### Quoted text:
>>>>

Let’s sort out why, beyond the fact that they do not have to, the signatories do not take the Paris agreement seriously.
Net Zero cannot succeed without massive and exceedingly expensive collective action worldwide. Net Zero’s biggest problem produced by that scenario is that it creates a tragedy of the commons.[vi] The air is a common resource available to everyone; no one can deny you the right to breathe in air and exhale CO2. It is also extremely difficult, if not impossible, to prevent people from degrading the air, especially when doing so saves them huge sums of money or provides them with greater comfort.
But one might say that the 2015 Paris Agreement is a landmark, legally binding international treaty aimed at limiting global average temperature rise to well below 2°C, preferably 1.5°C, above pre-industrial levels, to combat climate change. True enough, but note that eleven years later, no country with significant emissions has come close to putting itself on a path to fulfilling its “binding” international treaty. For that matter, however, large and powerful countries that produce most of the world’s CO2 emissions typically don’t pay damages when they lose international law cases. In contrast, small countries that produce relatively few CO2 emissions are often pressured by large countries to pay up. When I asked perplexity about the general pattern concerning the enforcement of international treaties, its response was:
“General pattern
In security or high‑politics cases (e.g., Nicaragua v. U.S.), powerful states sometimes ignore monetary or compliance aspects, so the main consequence is reputational and political rather than enforced damages.”

<<<<

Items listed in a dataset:
>>>>

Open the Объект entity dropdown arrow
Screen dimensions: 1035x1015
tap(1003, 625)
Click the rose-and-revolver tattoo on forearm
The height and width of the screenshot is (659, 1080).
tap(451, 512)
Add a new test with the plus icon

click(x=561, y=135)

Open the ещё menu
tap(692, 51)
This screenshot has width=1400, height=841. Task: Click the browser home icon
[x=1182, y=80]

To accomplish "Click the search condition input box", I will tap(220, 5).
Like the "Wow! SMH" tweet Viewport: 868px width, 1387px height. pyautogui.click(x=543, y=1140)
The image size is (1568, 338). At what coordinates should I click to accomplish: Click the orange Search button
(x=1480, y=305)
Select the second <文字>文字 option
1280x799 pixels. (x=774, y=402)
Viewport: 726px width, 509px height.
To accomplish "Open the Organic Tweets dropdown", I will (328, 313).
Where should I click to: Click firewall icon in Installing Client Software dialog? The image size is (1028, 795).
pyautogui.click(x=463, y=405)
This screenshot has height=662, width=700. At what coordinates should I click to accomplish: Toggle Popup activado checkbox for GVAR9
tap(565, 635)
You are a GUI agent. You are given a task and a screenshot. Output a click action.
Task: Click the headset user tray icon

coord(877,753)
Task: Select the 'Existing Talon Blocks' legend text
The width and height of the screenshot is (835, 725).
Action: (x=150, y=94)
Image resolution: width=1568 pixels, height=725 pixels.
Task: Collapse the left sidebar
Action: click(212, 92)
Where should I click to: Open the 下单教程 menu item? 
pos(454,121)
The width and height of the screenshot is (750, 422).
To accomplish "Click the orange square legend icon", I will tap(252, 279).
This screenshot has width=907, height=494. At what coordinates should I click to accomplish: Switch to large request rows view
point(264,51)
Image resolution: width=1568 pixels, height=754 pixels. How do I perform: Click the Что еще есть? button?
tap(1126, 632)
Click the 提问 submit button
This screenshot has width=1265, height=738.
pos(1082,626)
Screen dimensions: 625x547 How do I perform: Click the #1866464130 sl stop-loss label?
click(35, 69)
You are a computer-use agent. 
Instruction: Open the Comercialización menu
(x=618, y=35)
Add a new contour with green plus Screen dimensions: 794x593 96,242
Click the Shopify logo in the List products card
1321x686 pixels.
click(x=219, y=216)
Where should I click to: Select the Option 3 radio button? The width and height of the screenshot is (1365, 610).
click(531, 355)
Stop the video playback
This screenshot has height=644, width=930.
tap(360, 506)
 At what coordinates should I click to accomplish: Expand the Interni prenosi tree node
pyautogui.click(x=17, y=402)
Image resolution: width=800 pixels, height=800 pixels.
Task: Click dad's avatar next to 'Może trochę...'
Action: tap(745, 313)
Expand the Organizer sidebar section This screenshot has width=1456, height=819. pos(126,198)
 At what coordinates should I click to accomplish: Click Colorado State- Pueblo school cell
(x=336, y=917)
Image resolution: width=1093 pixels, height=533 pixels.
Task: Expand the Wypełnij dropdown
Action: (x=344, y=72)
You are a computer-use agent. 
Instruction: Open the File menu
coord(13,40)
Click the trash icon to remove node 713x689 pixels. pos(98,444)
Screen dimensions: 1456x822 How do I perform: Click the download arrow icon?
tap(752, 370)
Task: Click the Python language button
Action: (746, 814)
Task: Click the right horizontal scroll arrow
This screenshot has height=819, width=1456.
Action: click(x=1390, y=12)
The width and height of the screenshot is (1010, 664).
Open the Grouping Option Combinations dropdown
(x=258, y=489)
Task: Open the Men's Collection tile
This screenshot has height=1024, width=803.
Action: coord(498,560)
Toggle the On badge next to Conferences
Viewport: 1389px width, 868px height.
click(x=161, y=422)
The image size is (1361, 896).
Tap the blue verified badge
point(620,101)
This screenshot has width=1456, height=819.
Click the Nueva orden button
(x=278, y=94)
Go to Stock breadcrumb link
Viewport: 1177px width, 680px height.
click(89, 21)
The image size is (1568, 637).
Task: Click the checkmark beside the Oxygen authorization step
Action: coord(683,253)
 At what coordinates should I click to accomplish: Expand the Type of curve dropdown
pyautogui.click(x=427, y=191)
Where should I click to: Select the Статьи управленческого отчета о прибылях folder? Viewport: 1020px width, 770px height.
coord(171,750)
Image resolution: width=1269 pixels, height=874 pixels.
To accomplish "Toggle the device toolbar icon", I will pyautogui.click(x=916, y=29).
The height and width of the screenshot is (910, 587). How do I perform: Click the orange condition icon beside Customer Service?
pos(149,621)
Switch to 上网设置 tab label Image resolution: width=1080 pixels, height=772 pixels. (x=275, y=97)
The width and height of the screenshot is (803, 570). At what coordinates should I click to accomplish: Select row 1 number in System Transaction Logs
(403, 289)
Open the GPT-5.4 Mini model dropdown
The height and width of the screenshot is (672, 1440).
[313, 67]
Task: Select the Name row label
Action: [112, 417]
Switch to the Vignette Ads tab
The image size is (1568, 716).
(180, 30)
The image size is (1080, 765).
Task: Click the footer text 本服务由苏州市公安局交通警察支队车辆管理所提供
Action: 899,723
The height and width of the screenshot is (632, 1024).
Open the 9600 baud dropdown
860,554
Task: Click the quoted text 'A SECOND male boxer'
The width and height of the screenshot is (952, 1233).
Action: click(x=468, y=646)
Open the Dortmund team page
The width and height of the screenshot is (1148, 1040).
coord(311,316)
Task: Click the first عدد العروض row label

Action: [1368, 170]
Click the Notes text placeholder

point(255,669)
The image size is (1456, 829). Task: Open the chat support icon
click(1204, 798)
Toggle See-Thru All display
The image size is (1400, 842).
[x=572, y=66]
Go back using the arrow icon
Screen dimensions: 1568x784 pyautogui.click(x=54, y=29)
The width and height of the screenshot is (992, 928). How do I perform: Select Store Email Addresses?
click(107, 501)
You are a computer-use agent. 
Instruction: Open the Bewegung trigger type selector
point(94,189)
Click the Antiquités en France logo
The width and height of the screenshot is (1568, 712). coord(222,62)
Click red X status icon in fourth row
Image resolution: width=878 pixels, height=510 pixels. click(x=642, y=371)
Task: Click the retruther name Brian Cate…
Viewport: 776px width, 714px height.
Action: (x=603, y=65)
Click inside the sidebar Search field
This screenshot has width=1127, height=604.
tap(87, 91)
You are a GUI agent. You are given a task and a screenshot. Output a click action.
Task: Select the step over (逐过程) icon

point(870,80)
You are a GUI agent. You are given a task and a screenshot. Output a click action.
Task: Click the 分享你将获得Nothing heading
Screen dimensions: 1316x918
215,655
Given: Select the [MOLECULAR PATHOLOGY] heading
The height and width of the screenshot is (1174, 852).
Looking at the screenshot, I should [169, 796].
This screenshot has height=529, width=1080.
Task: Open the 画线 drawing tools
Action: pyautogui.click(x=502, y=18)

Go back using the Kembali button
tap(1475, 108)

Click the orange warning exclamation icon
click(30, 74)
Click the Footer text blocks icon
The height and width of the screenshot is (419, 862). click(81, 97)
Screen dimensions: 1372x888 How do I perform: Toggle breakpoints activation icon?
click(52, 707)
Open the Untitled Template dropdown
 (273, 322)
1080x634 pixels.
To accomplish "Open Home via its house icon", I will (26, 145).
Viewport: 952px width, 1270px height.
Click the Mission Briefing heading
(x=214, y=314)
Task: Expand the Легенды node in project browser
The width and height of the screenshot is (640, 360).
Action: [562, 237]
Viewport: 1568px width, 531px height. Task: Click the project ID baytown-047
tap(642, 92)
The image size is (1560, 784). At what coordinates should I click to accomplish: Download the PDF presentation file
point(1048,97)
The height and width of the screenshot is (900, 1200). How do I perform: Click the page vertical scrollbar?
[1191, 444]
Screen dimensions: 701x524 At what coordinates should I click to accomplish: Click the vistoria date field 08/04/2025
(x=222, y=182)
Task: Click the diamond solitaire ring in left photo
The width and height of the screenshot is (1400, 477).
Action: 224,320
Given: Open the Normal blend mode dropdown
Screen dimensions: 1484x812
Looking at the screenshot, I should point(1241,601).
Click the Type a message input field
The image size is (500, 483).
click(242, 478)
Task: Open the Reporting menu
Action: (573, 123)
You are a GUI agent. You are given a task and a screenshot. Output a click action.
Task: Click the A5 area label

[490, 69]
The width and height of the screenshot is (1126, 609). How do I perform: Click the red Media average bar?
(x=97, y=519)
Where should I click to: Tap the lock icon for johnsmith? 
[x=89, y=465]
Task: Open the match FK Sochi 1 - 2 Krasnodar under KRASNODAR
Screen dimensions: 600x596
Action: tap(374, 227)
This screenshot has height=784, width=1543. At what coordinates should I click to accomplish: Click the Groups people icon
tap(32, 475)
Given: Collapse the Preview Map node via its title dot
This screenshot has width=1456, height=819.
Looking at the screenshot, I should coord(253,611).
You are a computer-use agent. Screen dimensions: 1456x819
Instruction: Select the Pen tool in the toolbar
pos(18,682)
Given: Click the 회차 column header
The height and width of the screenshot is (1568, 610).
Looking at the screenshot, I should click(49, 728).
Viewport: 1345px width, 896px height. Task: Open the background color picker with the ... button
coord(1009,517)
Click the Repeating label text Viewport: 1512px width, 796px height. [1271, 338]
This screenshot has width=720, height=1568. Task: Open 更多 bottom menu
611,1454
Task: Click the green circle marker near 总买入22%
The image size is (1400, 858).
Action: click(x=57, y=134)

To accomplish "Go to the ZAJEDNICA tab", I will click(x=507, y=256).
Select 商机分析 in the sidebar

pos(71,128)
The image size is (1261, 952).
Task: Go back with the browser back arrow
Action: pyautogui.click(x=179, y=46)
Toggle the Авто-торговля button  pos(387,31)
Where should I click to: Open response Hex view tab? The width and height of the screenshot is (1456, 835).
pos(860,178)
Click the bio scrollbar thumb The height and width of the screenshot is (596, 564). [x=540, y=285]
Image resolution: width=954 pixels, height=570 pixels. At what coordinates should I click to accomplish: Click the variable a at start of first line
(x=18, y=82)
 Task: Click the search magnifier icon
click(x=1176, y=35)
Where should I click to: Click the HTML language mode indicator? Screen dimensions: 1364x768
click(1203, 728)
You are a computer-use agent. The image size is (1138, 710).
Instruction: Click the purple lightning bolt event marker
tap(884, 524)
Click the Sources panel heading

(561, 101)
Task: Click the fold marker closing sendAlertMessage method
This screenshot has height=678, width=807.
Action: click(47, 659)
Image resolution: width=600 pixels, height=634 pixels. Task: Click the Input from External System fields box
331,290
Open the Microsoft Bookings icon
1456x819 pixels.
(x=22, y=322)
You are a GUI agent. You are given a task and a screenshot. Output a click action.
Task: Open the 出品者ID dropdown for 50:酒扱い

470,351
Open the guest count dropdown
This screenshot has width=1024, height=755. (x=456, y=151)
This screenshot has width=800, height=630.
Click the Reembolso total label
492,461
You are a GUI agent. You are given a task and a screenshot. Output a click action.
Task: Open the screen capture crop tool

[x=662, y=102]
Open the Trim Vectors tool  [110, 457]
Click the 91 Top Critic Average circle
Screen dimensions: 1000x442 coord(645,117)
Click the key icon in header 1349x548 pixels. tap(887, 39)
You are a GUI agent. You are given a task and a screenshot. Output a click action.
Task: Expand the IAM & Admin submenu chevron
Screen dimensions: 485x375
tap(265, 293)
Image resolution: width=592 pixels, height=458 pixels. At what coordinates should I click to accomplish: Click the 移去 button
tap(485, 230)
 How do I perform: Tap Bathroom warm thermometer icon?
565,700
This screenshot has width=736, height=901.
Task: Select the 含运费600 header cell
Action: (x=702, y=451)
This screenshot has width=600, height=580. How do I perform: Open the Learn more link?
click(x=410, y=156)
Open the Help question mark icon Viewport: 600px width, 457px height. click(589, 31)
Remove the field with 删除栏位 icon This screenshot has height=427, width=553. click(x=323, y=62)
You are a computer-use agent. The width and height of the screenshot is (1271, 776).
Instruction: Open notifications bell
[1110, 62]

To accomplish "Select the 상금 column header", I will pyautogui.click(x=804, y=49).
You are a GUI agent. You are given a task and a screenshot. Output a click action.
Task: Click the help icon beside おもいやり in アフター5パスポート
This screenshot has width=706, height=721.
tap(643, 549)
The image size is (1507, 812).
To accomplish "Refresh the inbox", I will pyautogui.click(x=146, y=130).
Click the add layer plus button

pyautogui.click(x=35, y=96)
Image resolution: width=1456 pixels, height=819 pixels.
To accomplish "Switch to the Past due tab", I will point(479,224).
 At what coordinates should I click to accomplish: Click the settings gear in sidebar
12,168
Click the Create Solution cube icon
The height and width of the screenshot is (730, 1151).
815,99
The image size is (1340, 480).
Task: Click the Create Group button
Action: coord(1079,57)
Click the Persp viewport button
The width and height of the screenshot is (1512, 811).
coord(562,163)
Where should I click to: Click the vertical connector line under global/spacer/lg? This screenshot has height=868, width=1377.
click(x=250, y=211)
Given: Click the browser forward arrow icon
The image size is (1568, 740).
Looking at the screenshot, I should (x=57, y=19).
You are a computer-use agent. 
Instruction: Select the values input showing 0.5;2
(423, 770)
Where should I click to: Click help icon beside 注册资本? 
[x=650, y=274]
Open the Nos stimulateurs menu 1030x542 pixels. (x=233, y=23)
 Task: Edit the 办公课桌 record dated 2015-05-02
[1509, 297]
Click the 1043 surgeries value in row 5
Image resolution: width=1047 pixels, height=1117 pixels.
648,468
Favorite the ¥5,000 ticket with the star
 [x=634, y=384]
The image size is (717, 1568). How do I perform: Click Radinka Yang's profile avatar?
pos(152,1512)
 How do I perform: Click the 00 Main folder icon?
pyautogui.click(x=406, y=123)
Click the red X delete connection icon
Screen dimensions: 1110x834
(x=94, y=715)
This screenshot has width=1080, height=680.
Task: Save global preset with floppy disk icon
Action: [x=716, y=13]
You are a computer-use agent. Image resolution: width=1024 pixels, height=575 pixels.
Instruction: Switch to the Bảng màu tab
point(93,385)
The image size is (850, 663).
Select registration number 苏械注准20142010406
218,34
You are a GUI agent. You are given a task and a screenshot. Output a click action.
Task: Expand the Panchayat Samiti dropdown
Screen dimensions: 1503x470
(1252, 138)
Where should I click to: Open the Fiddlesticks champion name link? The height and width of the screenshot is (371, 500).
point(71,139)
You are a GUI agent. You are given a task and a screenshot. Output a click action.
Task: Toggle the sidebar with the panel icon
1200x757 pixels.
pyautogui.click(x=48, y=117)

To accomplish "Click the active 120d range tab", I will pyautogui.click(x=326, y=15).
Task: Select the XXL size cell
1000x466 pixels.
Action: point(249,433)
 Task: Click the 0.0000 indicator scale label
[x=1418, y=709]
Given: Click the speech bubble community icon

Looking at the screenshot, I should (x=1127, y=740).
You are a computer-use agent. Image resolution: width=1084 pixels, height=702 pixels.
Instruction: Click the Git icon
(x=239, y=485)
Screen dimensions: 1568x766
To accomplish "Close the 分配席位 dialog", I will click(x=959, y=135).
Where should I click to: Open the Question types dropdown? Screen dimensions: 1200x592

<<<<

### Exercise requirements:
[A] Copy the part of the passage on the Paris Agreement starting at "Net Zero cannot" and ending at "with greater comfort.", renaming "common resource" to "shared resource".
[B] Rewrite the paragraph of the passage on the Paris Agreement that begins "Net Zero cannot succeed" more briefly, keeping its main facts.
The material stands apart from the passage on the Paris Agreement.

### Exercise solutions:
[A]
Net Zero cannot succeed without massive and exceedingly expensive collective action worldwide. Net Zero’s biggest problem produced by that scenario is that it creates a tragedy of the commons.[vi] The air is a shared resource available to everyone; no one can deny you the right to breathe in air and exhale CO2. It is also extremely difficult, if not impossible, to prevent people from degrading the air, especially when doing so saves them huge sums of money or provides them with greater comfort.

[B] Net Zero requires massive, exceedingly expensive collective action worldwide, which creates a tragedy of the commons. Air is a common resource that no one can be denied the right to breathe. It is extremely difficult, if not impossible, to stop people from degrading it when doing so saves them huge sums or gives them greater comfort.